Hello! My name is Kelsey. I am originally from the United States but now live in India. In 2014 I graduated with a Bachelors in Arts. The following year I spent teaching English as a second language to both first and second school students. Most recently these past two years I have tutored ESL students individually as opposed to the large classroom I encountered my first-year teaching. Watching students improve their skills and learn to grow makes teaching the most rewarding job. It is a joy to see my students make progress and come to class with the enthusiasm to learn.

안녕하세요. 저는 Kelsey라고 합니다. 저는 미국에서 태어나 지금은 인도에서 지내고 있어요. 2014년 저는 대학에서 미술 전공으로 졸업을 했습니다. 이듬해에 저는 1학년과 2학년 학생들에게 제2외국어로써 영어를 가르쳤습니다. 큰 교실에서 학생들을 가르쳤던 첫 1년과는 다르게 최근 2년 동안은 ESL 학생 한 명 한 명의 과외 수업을 해오고 있습니다. .학생들의 발전을 옆에서 지켜보는 것은 정말 보람된 일입니다. 제가 가르치는 학생들이 배움에 대한 열정을 가지고 교실로 와서 발전하는 모습은 저에게 기쁨이랍니다.

你好!我是Kelsey. 我生在美国,目前住在印度。2014年我取得了艺术学士的学位。在接下来的一年我开始教授一二年级学生的英语。跟第一年大课堂教学比起来,最近两年来我专注于一对一的英语教学。学生的能力提升和学习进步使教学成为了最有价值的工作。看到我的学生取得进步,带着学习的热情来上课,我感到很高兴。

¡Hola!! Mi nombre es Kelsey. Soy de los Estados Unidos pero actualmente vivo en La India. En el 2014 obtuve mi título de grado en Artes. Un año más tarde estuve enseñando inglés como lengua extranjera para alumnos de primer y segundo grado de primaria. Más recientemente, en estos dos últimos años, he hecho tutorías individuales para los alumnos de “ESL” a diferencia del gran aula de clases en el que estuve trabajando mi primer año como profesora. Ver a los estudiantes mejorar sus habilidades y aprender para crecer hace que la enseñanza sea el trabajo más gratificante de todos. Es una alegría ver a mis alumnos progresar y venir a clase con entusiasmo para aprender.

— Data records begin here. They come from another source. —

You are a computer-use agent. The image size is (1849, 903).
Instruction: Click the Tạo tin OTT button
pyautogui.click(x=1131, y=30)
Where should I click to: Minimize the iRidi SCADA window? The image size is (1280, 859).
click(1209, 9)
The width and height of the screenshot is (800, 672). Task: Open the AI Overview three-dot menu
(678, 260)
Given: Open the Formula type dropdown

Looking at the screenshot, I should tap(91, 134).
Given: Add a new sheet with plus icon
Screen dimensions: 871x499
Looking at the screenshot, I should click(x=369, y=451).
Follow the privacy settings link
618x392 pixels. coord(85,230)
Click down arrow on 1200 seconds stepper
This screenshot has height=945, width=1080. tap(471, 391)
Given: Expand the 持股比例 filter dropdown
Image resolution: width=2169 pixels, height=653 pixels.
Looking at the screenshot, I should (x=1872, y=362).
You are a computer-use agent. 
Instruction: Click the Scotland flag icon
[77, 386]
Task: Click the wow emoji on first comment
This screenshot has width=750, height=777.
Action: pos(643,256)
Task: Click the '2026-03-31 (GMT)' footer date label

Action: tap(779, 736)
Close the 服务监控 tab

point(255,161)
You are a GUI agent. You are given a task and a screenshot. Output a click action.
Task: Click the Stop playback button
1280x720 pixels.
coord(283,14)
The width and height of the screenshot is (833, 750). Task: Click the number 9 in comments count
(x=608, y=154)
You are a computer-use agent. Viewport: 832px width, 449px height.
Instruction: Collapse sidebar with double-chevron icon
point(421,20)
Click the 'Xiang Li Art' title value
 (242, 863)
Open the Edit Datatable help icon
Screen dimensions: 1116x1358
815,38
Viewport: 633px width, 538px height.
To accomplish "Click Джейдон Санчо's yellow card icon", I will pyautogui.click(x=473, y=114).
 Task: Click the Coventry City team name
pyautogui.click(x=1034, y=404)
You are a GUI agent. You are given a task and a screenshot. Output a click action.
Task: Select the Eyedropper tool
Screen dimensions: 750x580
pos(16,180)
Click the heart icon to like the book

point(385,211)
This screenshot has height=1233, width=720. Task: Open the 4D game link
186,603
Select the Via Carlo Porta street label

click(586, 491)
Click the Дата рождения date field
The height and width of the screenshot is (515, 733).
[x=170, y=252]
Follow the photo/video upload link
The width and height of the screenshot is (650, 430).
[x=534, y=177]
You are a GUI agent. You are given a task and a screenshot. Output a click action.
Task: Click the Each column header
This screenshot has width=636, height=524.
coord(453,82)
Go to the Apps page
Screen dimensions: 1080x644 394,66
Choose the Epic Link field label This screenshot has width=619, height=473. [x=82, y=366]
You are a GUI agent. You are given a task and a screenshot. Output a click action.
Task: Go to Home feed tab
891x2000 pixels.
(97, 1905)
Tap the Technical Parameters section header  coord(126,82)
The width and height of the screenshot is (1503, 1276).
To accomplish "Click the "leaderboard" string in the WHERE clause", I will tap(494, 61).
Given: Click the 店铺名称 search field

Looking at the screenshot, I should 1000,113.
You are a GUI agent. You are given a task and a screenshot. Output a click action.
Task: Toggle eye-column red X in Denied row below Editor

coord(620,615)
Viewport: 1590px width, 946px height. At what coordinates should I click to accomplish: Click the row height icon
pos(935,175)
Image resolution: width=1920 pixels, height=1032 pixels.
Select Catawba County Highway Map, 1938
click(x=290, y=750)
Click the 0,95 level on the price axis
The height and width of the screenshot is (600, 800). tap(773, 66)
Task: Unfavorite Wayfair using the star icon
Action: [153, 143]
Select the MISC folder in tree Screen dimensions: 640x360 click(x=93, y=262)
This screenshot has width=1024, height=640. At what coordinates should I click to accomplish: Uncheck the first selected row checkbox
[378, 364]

Plural and possessive nouns might look similar, but they have very different meanings. A noun is simply a person, place, or thing a plural noun indicates that there is more than one. We usually add an -s to the end of the noun to make it plural. 


cup – cups 

flower -flowers

phone – phones 

book – books 

There are some nouns that we do not add an “s” at the end, these are irregular nouns and we simply have to learn their spelling and pronunciation. 


child – children 

woman – women 

mouse – mice 

goose – geese 


A possessive noun is one that shows ownership over something and is often recognized by the apostrophe + “s” at the end of the noun. 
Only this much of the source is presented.